Our assessment together with earlier studies, are in line with that of two recently reported Holocene-to-Pleistocene aged gray whale finds in the western Pacific, off Taiwan (Tsai et al., 2014) and Japan (Kimura, Hasegawa & Kohno, 2018). The former study identified the paired tuberosities on the occipital shield as diagnostic of Eschrichtiidae sp. (supra). Both Florida gray whale skulls demonstrate these paired tuberosities, in particular UF 99000 (Fig. 3).

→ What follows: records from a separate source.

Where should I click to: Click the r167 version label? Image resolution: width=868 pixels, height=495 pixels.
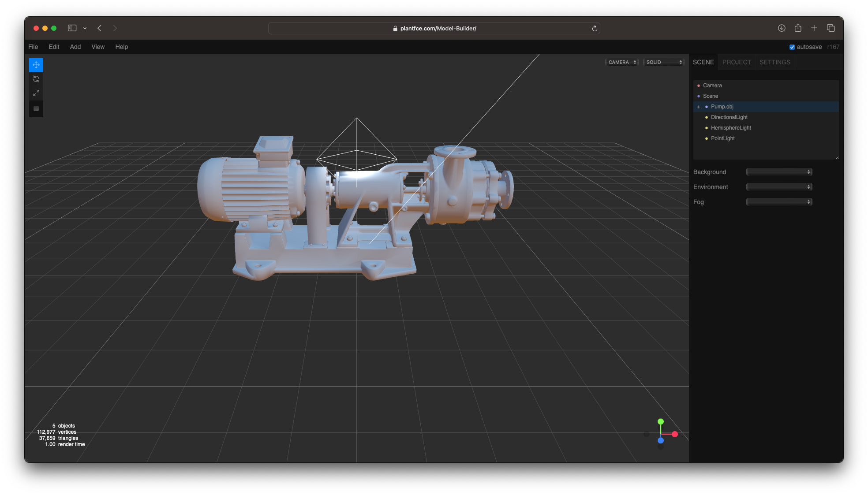tap(834, 46)
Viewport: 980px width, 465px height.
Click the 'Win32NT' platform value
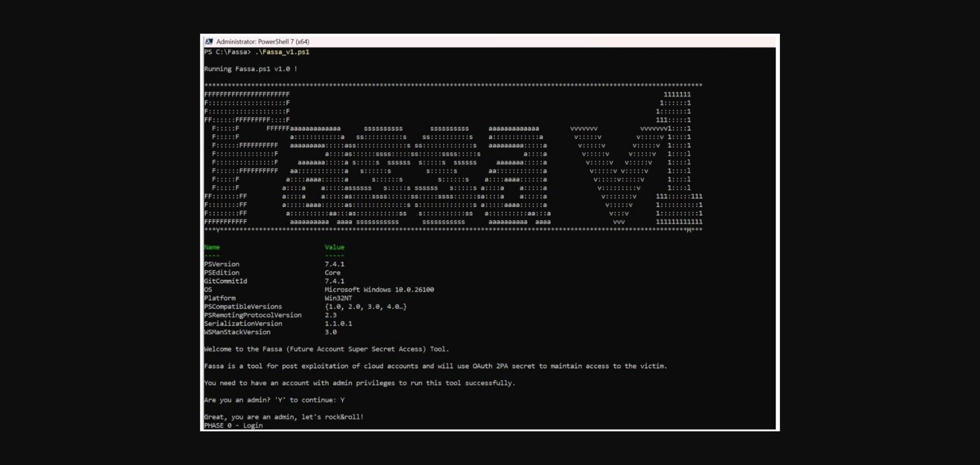[338, 298]
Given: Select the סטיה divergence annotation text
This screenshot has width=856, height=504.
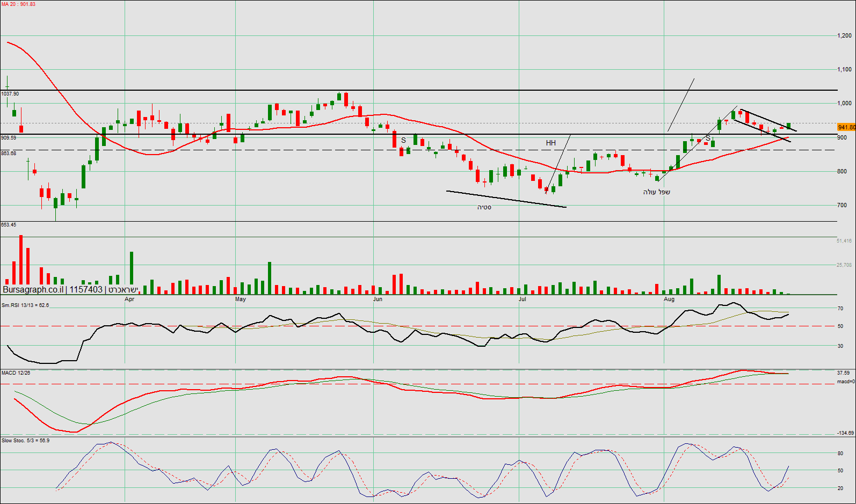Looking at the screenshot, I should [484, 208].
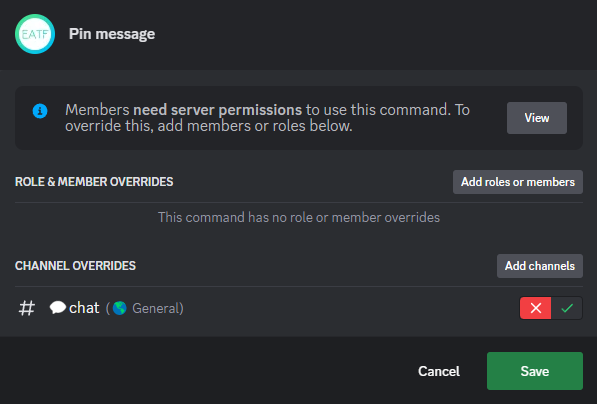Click the no role or member overrides message
The width and height of the screenshot is (597, 404).
pos(299,217)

Furthermore, the collagen PMF results confirm the anatomical identification of Gray Whale for the two Holocene-aged Florida skulls (Fig. 4). The two skulls exhibited diagnostic gray whale specific markers presented in Kirby et al. (2013) and Hufthammer et al. (2018) (specifically, the presence of diagnostic collagen peptide F at 2899). The application of this technique to our other three Pleistocene-aged specimens, however, failed due a lack of preserved collagen in these ancient bones—a result mirrored in the lack of organic fraction available for radiocarbon dating (see below, and also Harvey et al., 2016).

Radiocarbon (¹⁴C) dates

We dated the samples using the organic fraction and mineral fraction of bioapatite. The overall morphology of the bones was very well preserved, however, the collagen fraction was almost completely destroyed and the concentration of organic carbon was about 0.1% or lower. In all four cases the bioapatite fraction radiocarbon age estimate was older (33–37.5 ka) than that from the organic, collagen-like, fractions (8.3–23 ka). The per mil (‰) values of δ¹³C reported against VPDB and δ¹⁸O reported against VPDB and VSMOW and are shown in Table 2, and the AMS dates are displayed in Table 3.

Without doing a full statistical analysis, the results shown in Table 2 for the δ¹³C of sample A (−5.11 ± 0.04‰) and sample B (−5.04 ± 0.04‰) seem to be more strongly related and are probably from the same whale, while sample C (−4.80 ± 0.04‰) differs slightly from the other samples. Sample C could also be from another individual, but because the difference from the other samples is not more than 1‰ it is likely that all three of the mysticete whale bone fragments are from the same individual.